Among those who served as writers on Lewis's radio programs were playwright Neil Simon, author and dramatist Paddy Chayefsky, and radio comedy writer Goodman Ace. Simon, Chayefsky, and Ace headed a CBS team of comedy writers that acted largely as "script doctors" for existing shows in need of fixing. Ace was frustrated over a CBS revamp of the show he assembled for Lewis, The Little Show: "I give them a good, tight, 15-minute comedy show," Ace told Time, "and what do they do? Expand it to half an hour and throw in an orchestra and an audience. Who the hell said a comedy show had to be half an hour, Marconi? Ida Cantor?"

In 1949, Lewis had a 30-minute sustaining (unsponsored) program broadcast on CBS Monday - Friday at 4:30 p.m. ET featuring the Howard Smith Orchestra. The Ames Brothers and Eugenie Baird were regular performers. In addition to Lewis's comedy, the show included audience participation, as several people in the studio answered a question posed by Lewis. A review in the trade publication Variety called Lewis "a bright spot on the afternoon spectrum." Future talk-show host and producer Merv Griffin often sang on Lewis's network radio show; Griffin later married Lewis's secretary, Julann Wright.

Besides Lewis's many guest appearances on variety programs and game shows in the early years of TV, his favorite medium as host continued with radio, first for CBS and later as a disc jockey in Los Angeles.

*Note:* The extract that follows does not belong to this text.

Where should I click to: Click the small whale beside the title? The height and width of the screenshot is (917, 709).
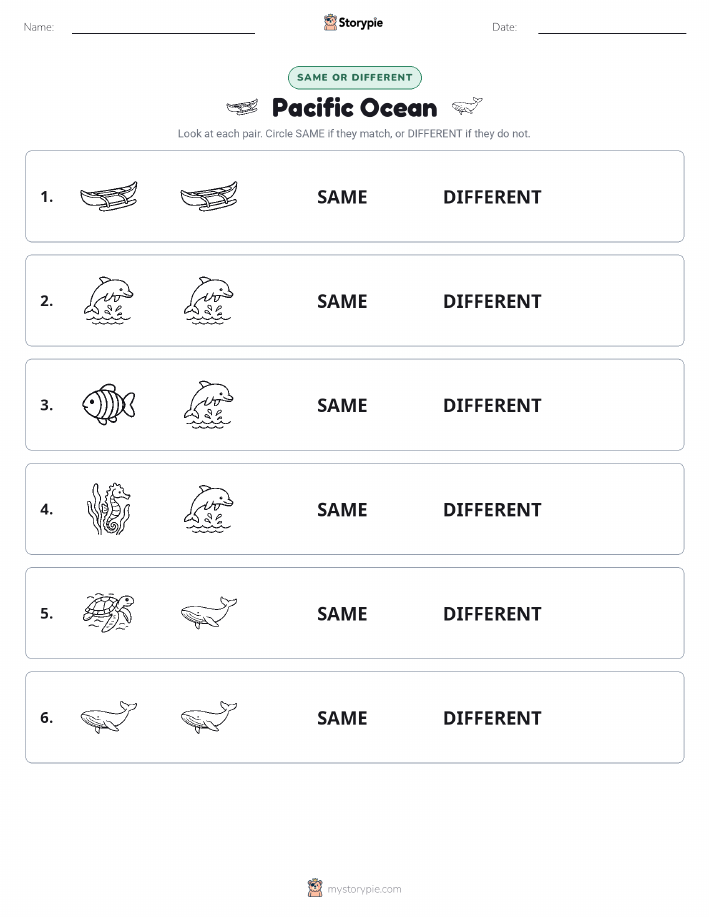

One of his radio series, Robert Q.'s Waxworks, was devoted to playing old records, setting a pattern that later radio personalities such as Dr. Demento would follow. Lewis's interview-based program was heard locally on KFI, Los Angeles, in 1972.

===Television===
Lewis was an early arrival on network TV, presiding over more than one series at a time. The Robert Q. Lewis Show had a six-month run on CBS's Sunday night lineup from July 16, 1950 to January 7, 1951. He hosted CBS's talent-search variety show, The Show Goes On from January 19, 1950, to February 16, 1952. He also had two CBS daytime variety shows. The first, Robert Q's Matinee, was a 45-minute daily show which ran from October 16, 1950 to January 19, 1951.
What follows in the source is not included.